160  |   TC Energy Consolidated Financial Statements 2024

4.  DISCONTINUED OPERATIONS
Spinoff of Liquids Pipelines Business
Agreements
Pursuant to the October 1, 2024 Spinoff Transaction described in Note 1, Description of TC Energy's business, TC Energy and 
South Bow have executed a series of agreements to outline the parameters and guidelines that govern their ongoing 
relationship. A Transition Services Agreement has been established to specify certain services that TC Energy will provide to  
South Bow for a period of up to two years. These services primarily include access to, and support of, systems that South Bow will 
continue to use until it has fully implemented new systems to support its business processes and warehouse management 
services.
A Tax Matters Agreement was executed to govern TC Energy and South Bow's tax rights and obligations after the Spinoff 
Transaction. The agreement imposes certain restrictions on both TC Energy and South Bow in order to preserve the tax-free 
status of the spinoff. In the event the Spinoff Transaction is not tax-free, the agreement allocates tax liabilities by generally 
assigning responsibility to either TC Energy or South Bow to the extent that the failure to qualify is attributable to actions, events 
or transactions, or a breach of the representations or covenants made by that entity.
A Separation Agreement was established to specify the separation of assets and liabilities between TC Energy and South Bow. 
The agreement states, among other things, that TC Energy will indemnify South Bow for 86 per cent of total net liabilities and 
costs arising from the Milepost 14 incident that occurred on the Keystone Pipeline System in December 2022 and the existing 
variable toll disputes on the Keystone Pipeline System (excluding any future impacts with respect to the variable toll after 
October 1, 2024), subject to a maximum liability to South Bow of $30 million, in aggregate, for those two matters.

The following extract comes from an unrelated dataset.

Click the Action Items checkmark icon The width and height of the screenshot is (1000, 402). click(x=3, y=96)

At December 31, 2023, the Company accrued a life-to-date environmental liability for the Milepost 14 incident of $794 million, 
before expected insurance recoveries and not including potential fines and penalties which were indeterminable. Prior to the 
Spinoff Transaction, for the nine months ended September 30, 2024, amounts paid for the environmental remediation liability 
were $92 million (twelve months ended December 31, 2023 – $676 million). For the year ended December 31, 2024, the 
Company received $99 million (2023 – $575 million) from its insurance policies related to the costs for environmental 
remediation. In addition, the Company also received insurance proceeds of $36 million that were collected from the Company’s 
wholly-owned captive insurance subsidiary. As part of the Separation Agreement, all future insurance recoveries will remain with 
TC Energy.
For the year ended December 31, 2024, the Company recorded a pre-tax expense of $37 million for its current estimate of 
potential incremental costs related to the Milepost 14 incident. This amount represents TC Energy’s 86 per cent share pursuant 
to the indemnity provisions in the Separation Agreement.

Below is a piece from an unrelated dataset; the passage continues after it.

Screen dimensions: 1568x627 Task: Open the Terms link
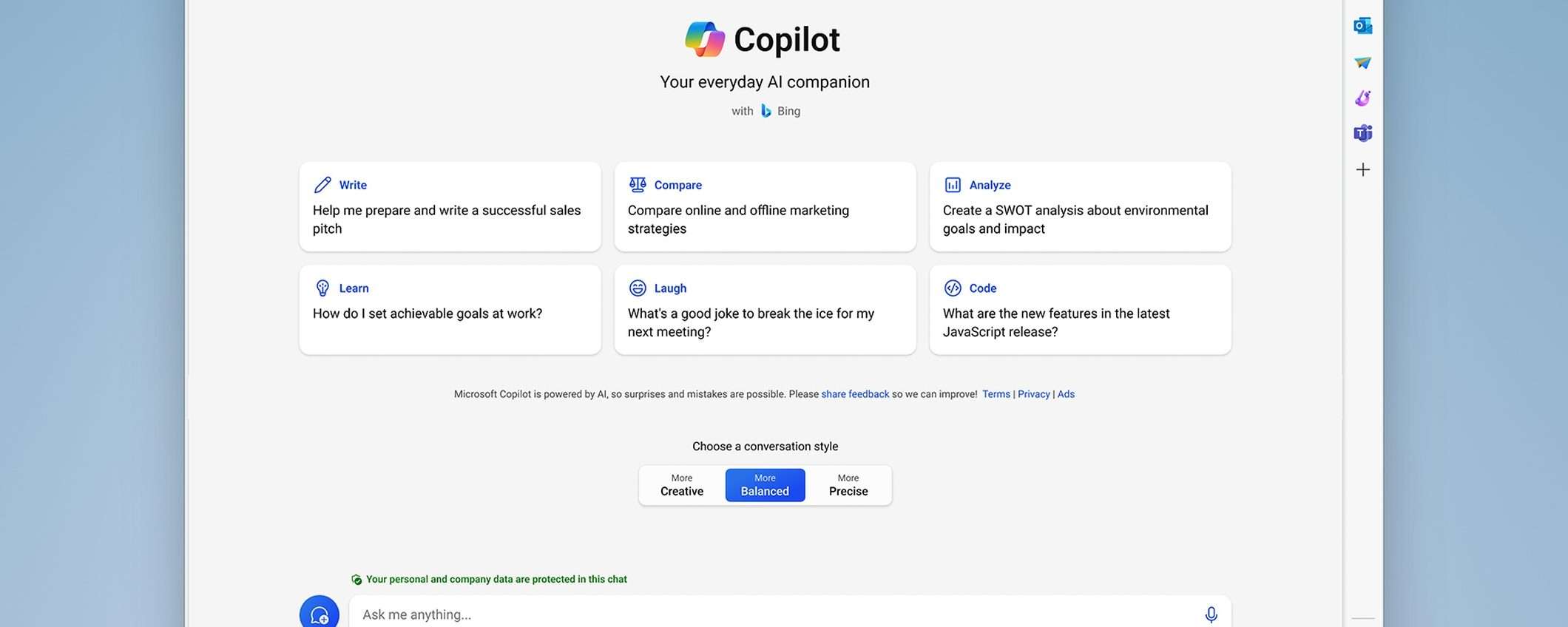point(996,394)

Amounts accrued for these matters are recorded as current assets and liabilities from discontinued operations. Due to the 
inherent uncertainties of the final amounts to be settled under these indemnities, any amounts that may ultimately be payable 
in respect of these net liabilities to South Bow could differ materially from those reported at December 31, 2024.
Separation Costs
Liquids Pipelines business separation costs primarily include internal costs related to separation activities, legal, income tax, 
audit and other consulting fees, insurance provisions and net financial charges related to debt issued and held in escrow. For the 
years ended December 31, 2024 and 2023, Liquids Pipelines business separation costs of $197 million ($167 million after tax) and 
$40 million ($34 million after tax), respectively, were included in Net income (loss) from discontinued operations, net of tax in 
the Consolidated statement of income.
TC Energy Consolidated Financial Statements 2024   |  161

Pensions
As part of the Spinoff Transaction, certain TC Energy employees became employees of South Bow. Prior to the Spinoff 
Transaction, these employees in Canada and the U.S. participated in DB Plans, DC Plans and savings plans, as applicable. 

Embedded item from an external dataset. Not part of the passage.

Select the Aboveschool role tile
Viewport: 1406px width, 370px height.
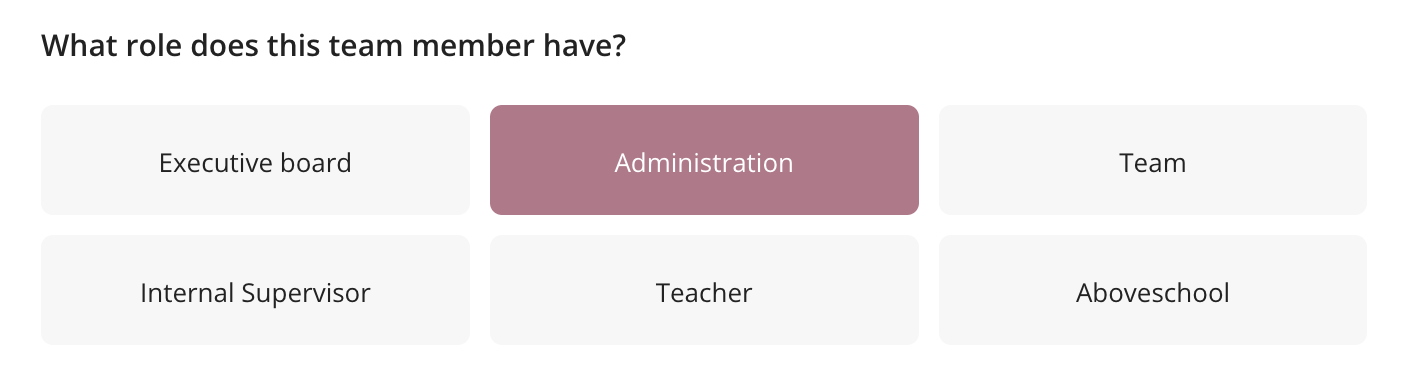pos(1153,290)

Effective October 1, 2024, the benefit obligations under the DB Plans in respect of the employees moving from TC Energy to 
South Bow were transferred to South Bow. An asset transfer application related to the Canadian DB Plan will be prepared in early 
2025 outlining the proposed transfer of assets from TC Energy to South Bow. The Canadian DB Plan's assets to be transferred to 
South Bow are subject to regulatory approval and will be transferred when approval is received. As at December 31, 2024, these 
assets remain in the TC Energy DB Plan trust and have been reflected as Long-term assets of discontinued operations and a 
corresponding obligation to South Bow has been reflected as Long-term liabilities of discontinued operations on the 
Consolidated balance sheet. The assets related to the U.S. DB Plan were fully transferred to South Bow as at December 31, 2024.
South Bow Debt
On August 28, 2024, South Bow Canadian Infrastructure Holdings Ltd. and 6297782 LLC, two wholly-owned subsidiaries of the 
Company at the time, completed an offering of approximately $7.9 billion Canadian-dollar equivalent of senior unsecured notes 
and junior subordinated notes. Approximately $6.2 billion Canadian-dollar equivalent of the net proceeds was placed in escrow 
pending the completion of the Spinoff Transaction on October 1, 2024 and US$1.3 billion of senior unsecured notes were used to 
repay a TransCanada PipeLines Limited (TCPL) term loan. Upon completion of the Spinoff Transaction, the escrowed funds were 
released to South Bow and used to repay indebtedness owed by South Bow and its subsidiaries to TC Energy and its subsidiaries. 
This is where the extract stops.